NEW YORK, Dec 23 (Reuters) –
Sam Bankman-Fried and other FTX executives received billions of dollars in secret loans from the crypto mogul’s Alameda Research, the hedge fund’s former chief told a judge when she pleaded guilty to her role in the exchange’s collapse.
Caroline Ellison, former chief executive of Alameda Research, said she agreed with Bankman-Fried to hide from FTX’s investors, lenders and customers that the hedge fund could borrow unlimited sums from the exchange, according a transcript of her Dec. 19 plea hearing that was unsealed on Friday.
“We prepared certain quarterly balance sheets that concealed the extent of Alameda’s borrowing and the billions of dollars in loans that Alameda had made to FTX executives and to related parties,” Ellison told U.S. District Judge Ronnie Abrams in Manhattan federal court, according to the transcript.
Ellison and FTX co-founder Gary Wang both pleaded guilty and are cooperating with prosecutors as part of their plea agreements. Their sworn statements offer a preview of how two of Bankman-Fried’s former associates might testify at trial against him as prosecution witnesses.
In a separate plea hearing, also on Dec. 19, Wang said he was directed to make changes to FTX’s code to give Alameda special privileges on the trading platform, while being aware that others were telling investors and customers that Alameda had no such privileges.
Wang did not specify who gave him those directions.
Nicolas Roos, a prosecutor, said in court on Thursday that Bankman-Fried’s trial would include evidence from “multiple cooperating witnesses.” Roos said Bankman-Fried carried out a “fraud of epic proportions” that led to the loss of billions of dollars of customer and investor funds.
Bankman-Fried has acknowledged risk-management failures at FTX but said he does not believe he has criminal liability. He has not yet entered a plea.
Bankman-Fried founded FTX in 2019 and rode a boom in the values of bitcoin and other digital assets to become a billionaire several times over as well as an influential donor to U.S. political campaigns.
A flurry of customer withdrawals in early November amid concerns about commingling of FTX funds with Alameda prompted FTX to declare bankruptcy on Nov. 11.
Bankman-Fried, 30, was released on Thursday on $250 million bond. His spokesperson declined to comment on Ellison and Wang’s statements.
Lawyers for Wang and Ellison declined to comment.
Ellison told the court that when investors in June 2022 recalled loans they had made to Alameda, she agreed with others to borrow billions of dollars in FTX customer funds to repay them, understanding that customers were not aware of the arrangement.
“I am truly sorry for what I did,” Ellison said, adding that she is helping to recover customer assets.
Wang also said he knew what he was doing was wrong.

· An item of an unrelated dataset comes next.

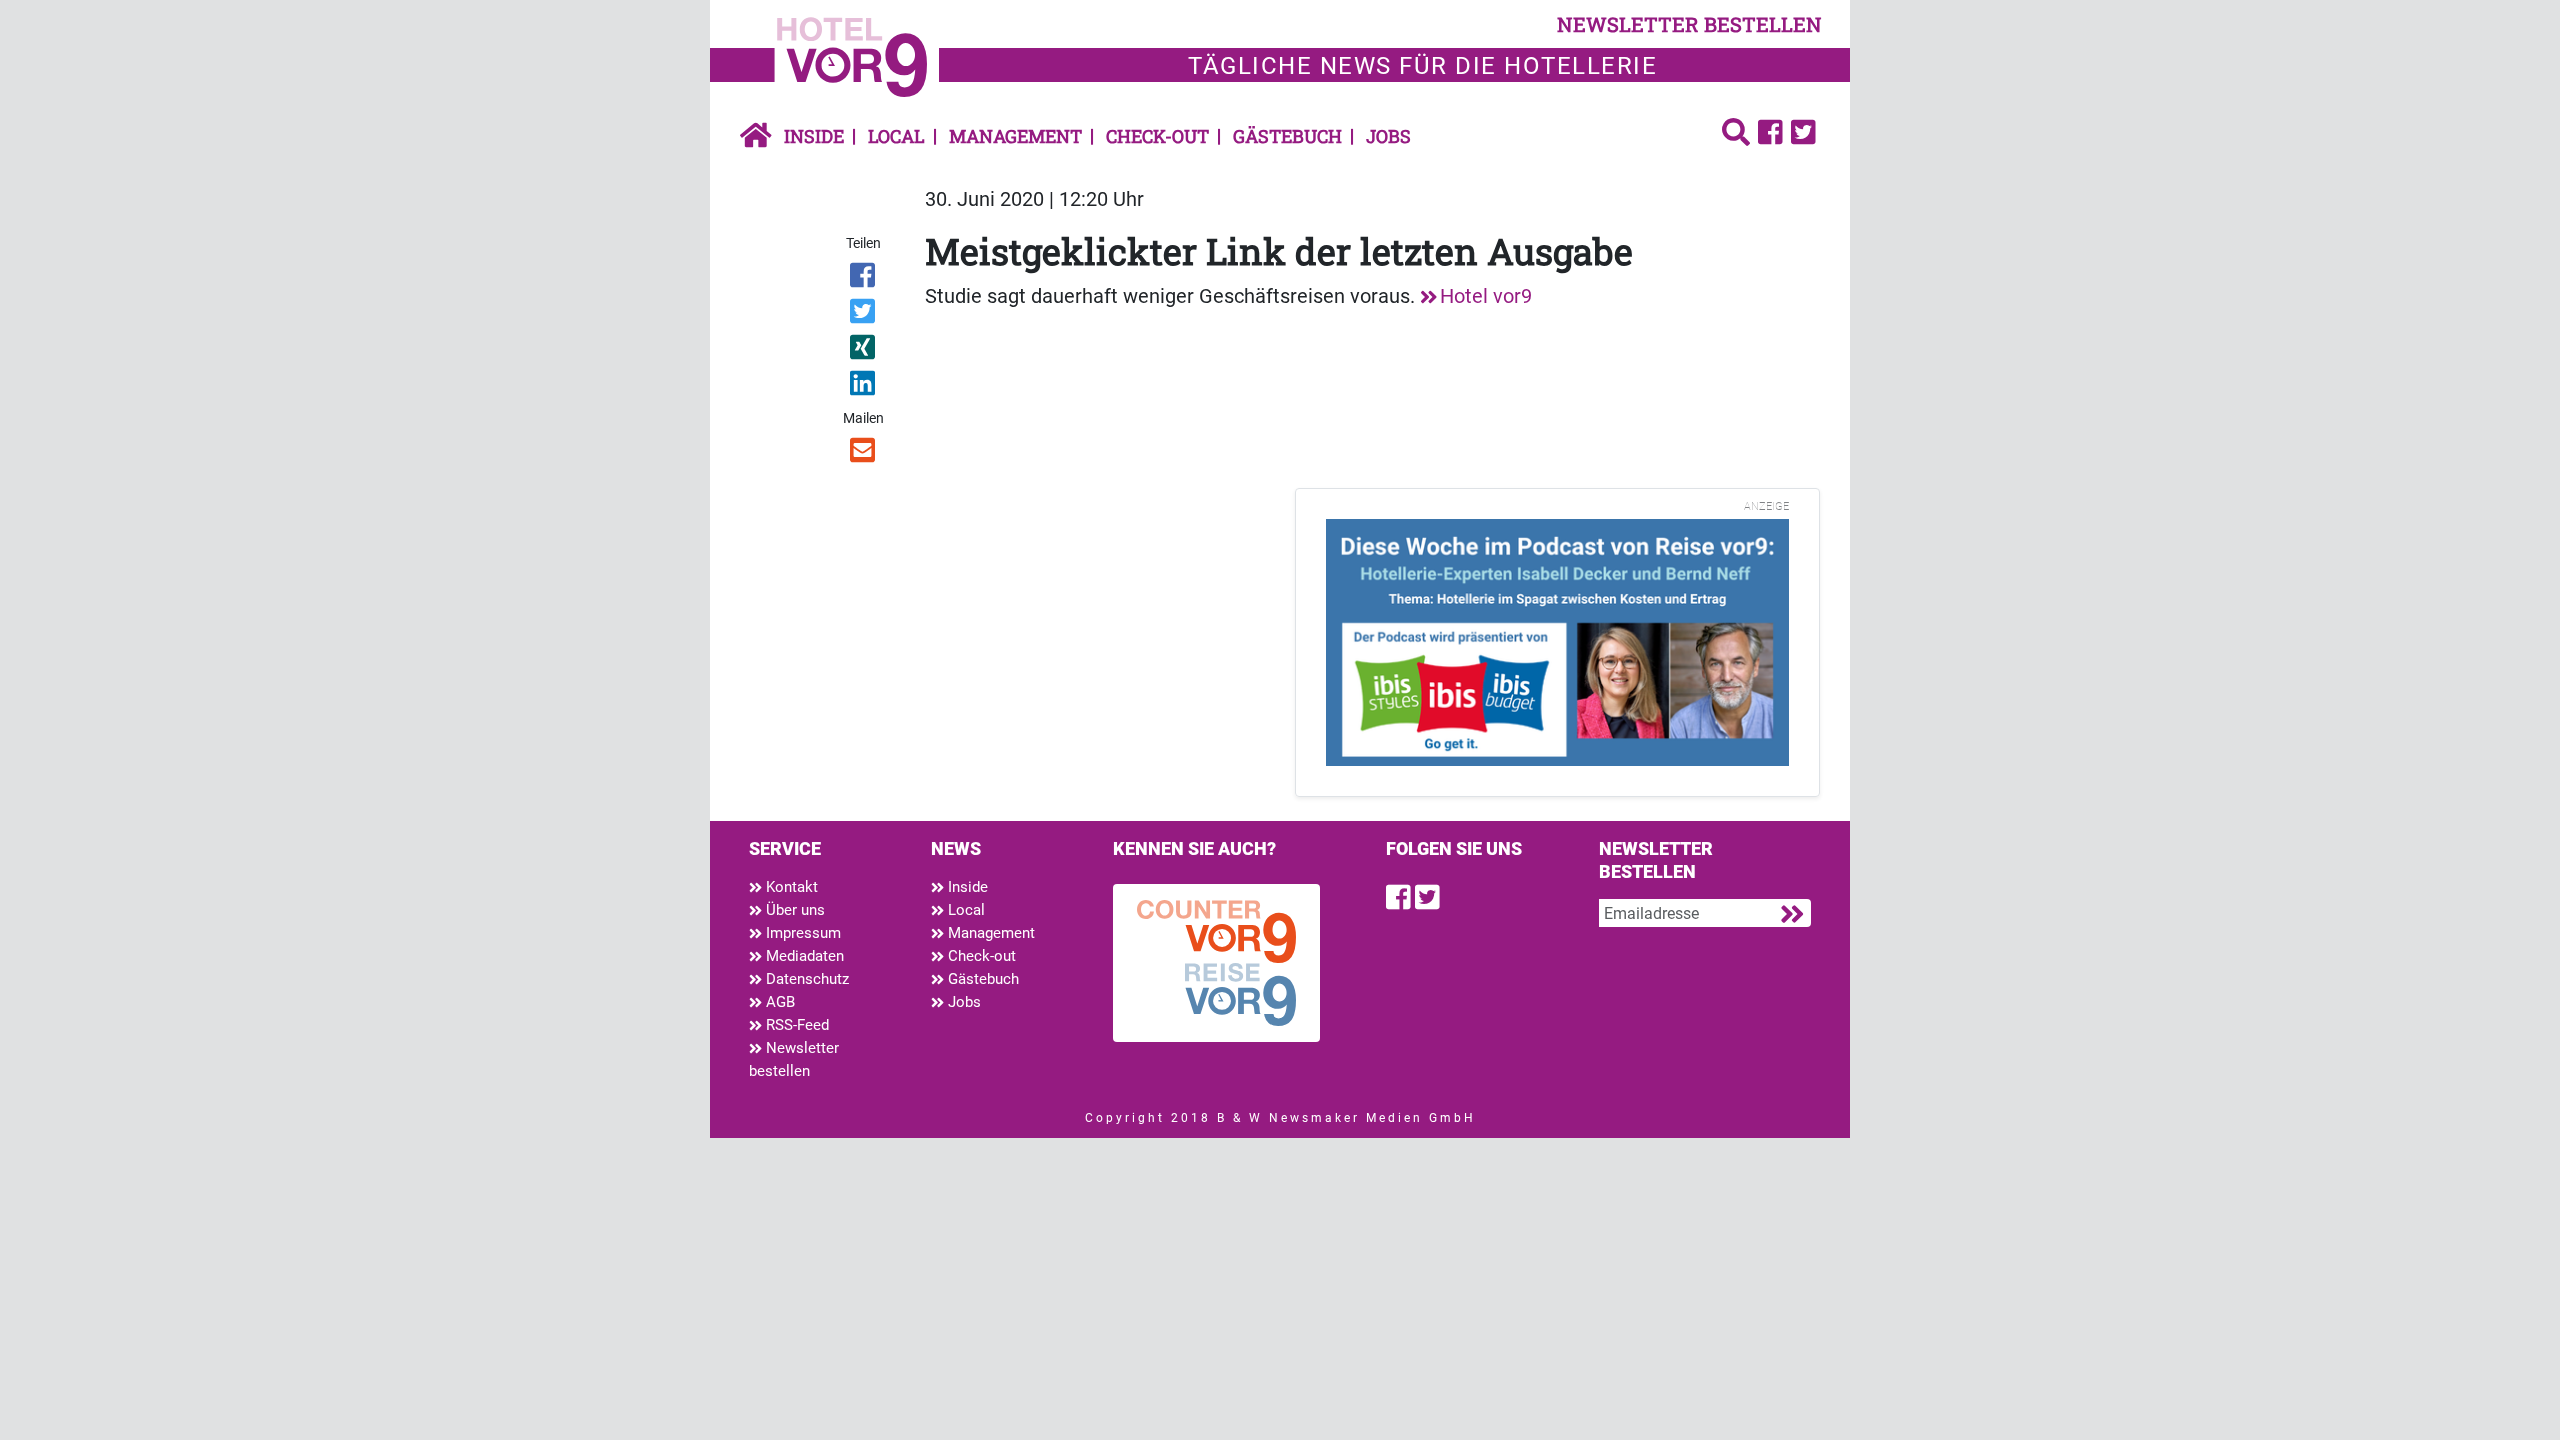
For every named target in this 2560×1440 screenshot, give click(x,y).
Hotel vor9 (1486, 296)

The transcript of Ellison’s hearing was initially sealed out of concern that the disclosure of her cooperation could thwart prosecutors’ efforts to extradite Bankman-Fried from the Bahamas, where he lived and where FTX was based, court records showed.

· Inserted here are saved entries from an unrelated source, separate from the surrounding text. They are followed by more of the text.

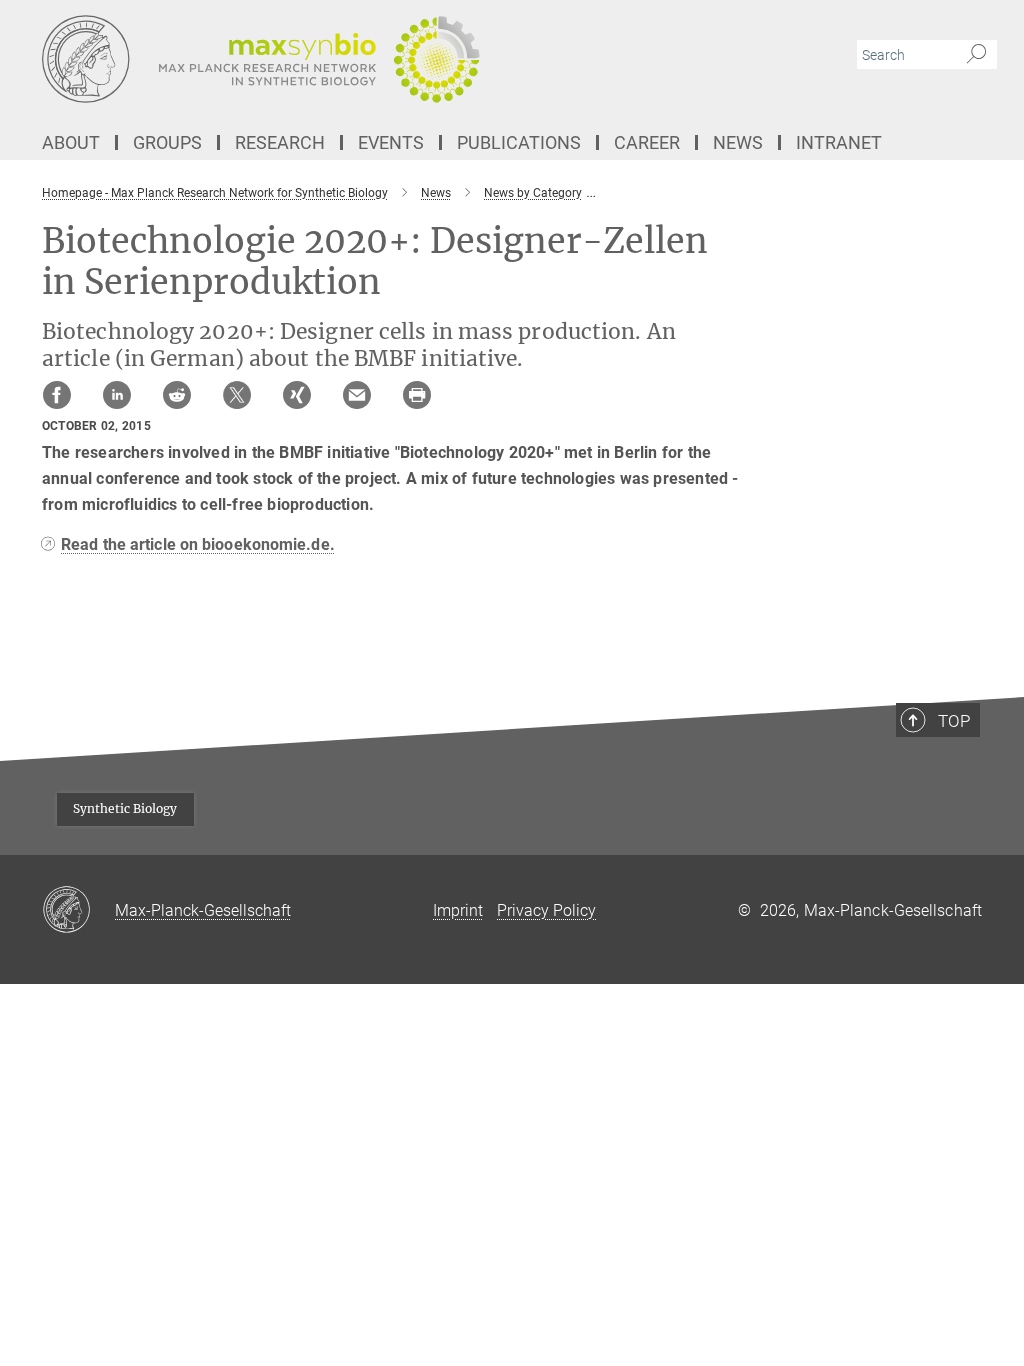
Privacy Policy (546, 910)
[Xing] (297, 395)
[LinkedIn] (117, 395)
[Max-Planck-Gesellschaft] (78, 911)
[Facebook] (57, 395)
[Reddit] (177, 395)
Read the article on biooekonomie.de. (198, 544)
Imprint (458, 910)
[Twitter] (237, 395)
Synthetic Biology (125, 808)
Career (647, 142)
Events (391, 142)
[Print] (417, 395)
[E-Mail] (357, 395)
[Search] (976, 55)
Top (954, 721)
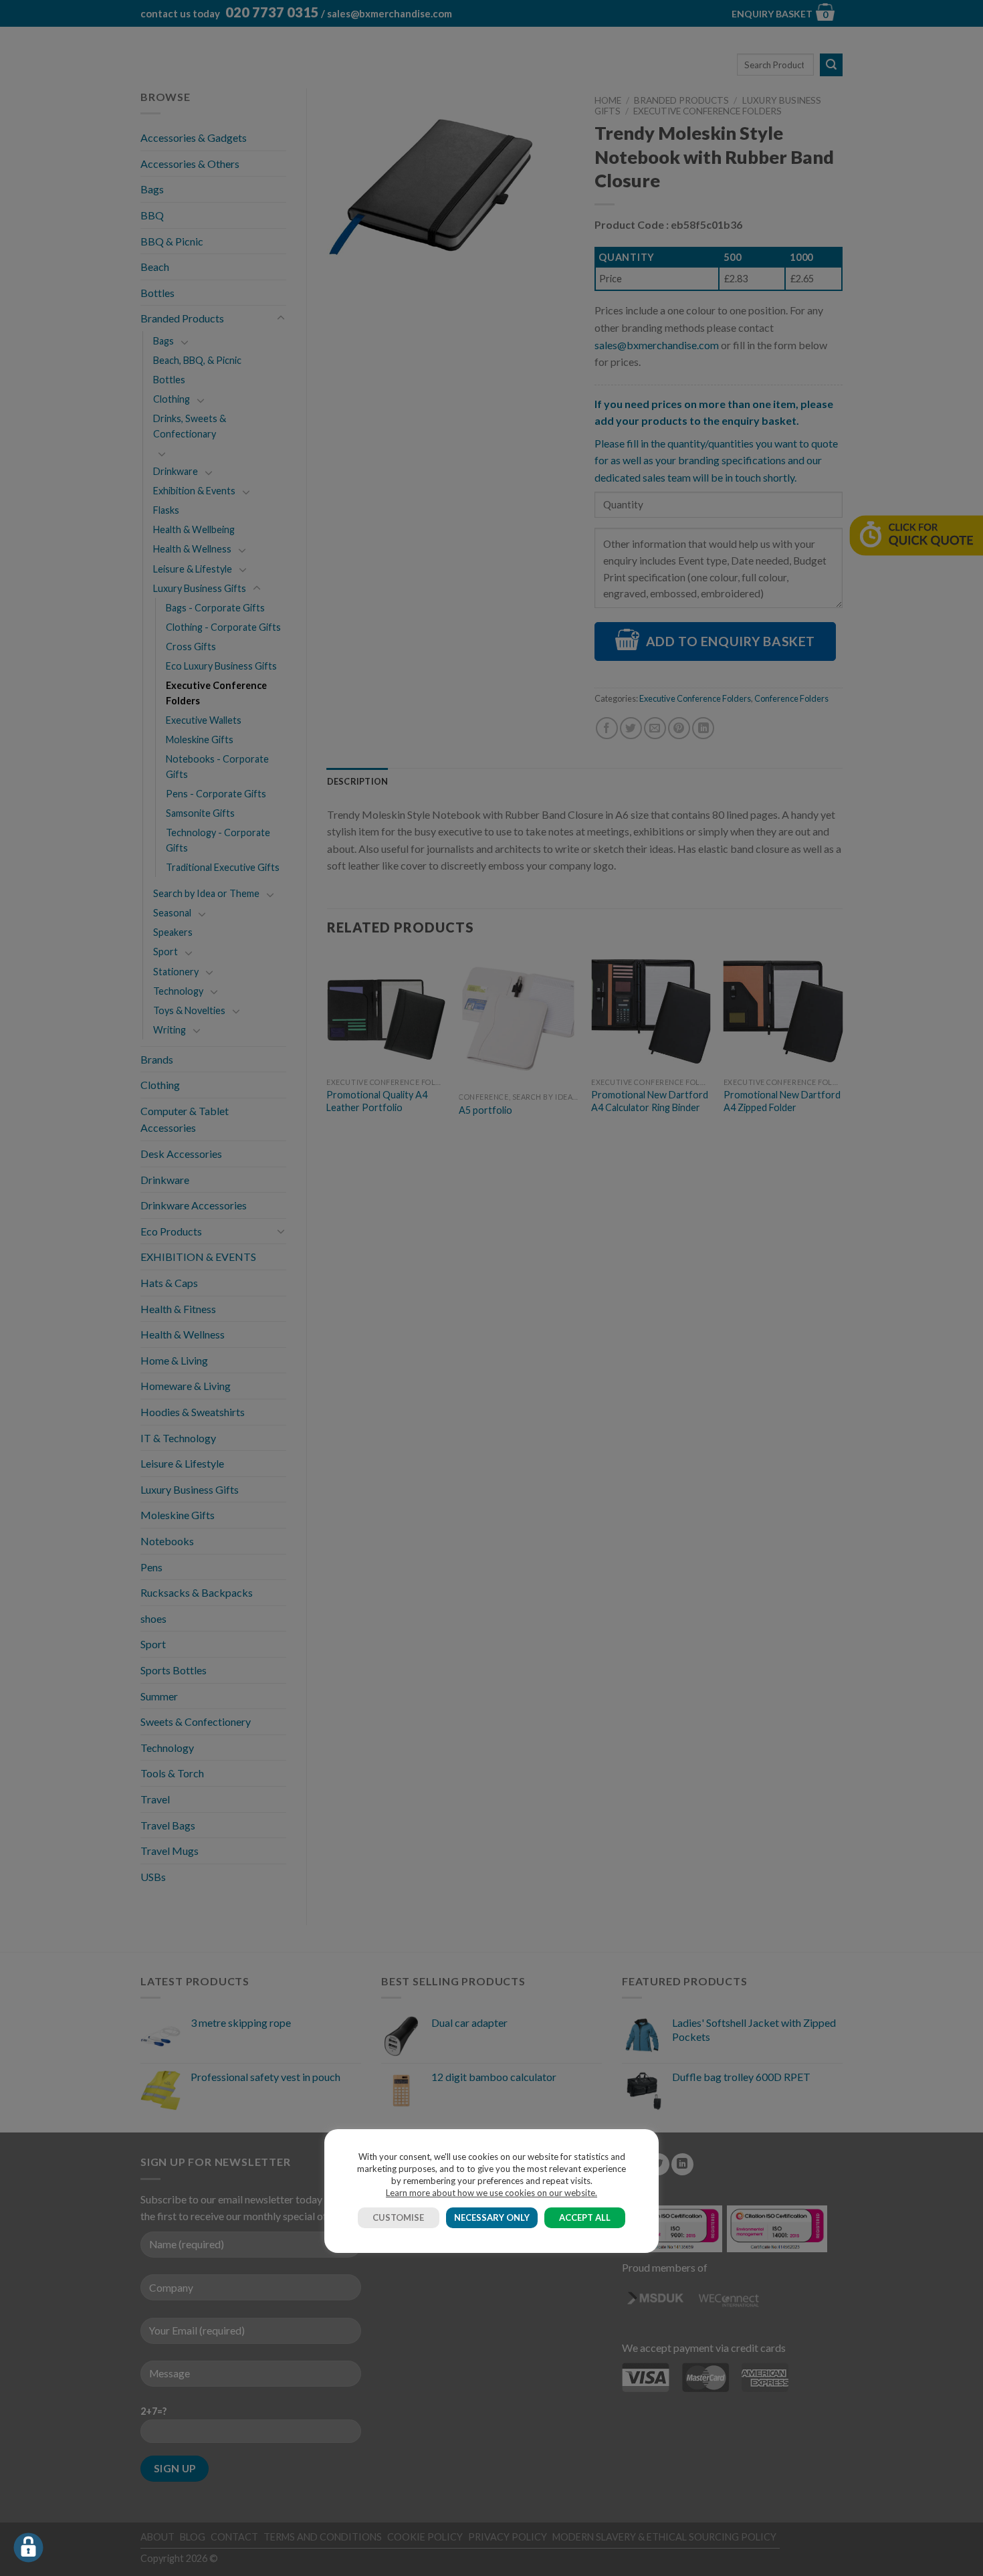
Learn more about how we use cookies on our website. (491, 2192)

Bankman-Fried was arrested in the capital Nassau on Dec. 12 and arrived in the United States on Wednesday after consenting to extradition.
A magistrate judge ordered him confined to his parents’ California home until trial.
On Friday evening, Abrams recused herself from the case, saying in a court order that the law firm Davis Polk & Wardwell LLP, where her husband is a partner, advised FTX in 2021.
The firm also represented parties that could be adverse to FTX and Bankman-Fried in other proceedings, the judge said, and while her husband had no involvement in these matters, which “were confidential and their substance is unknown to the Court,” she was recusing herself to avoid a possible conflict.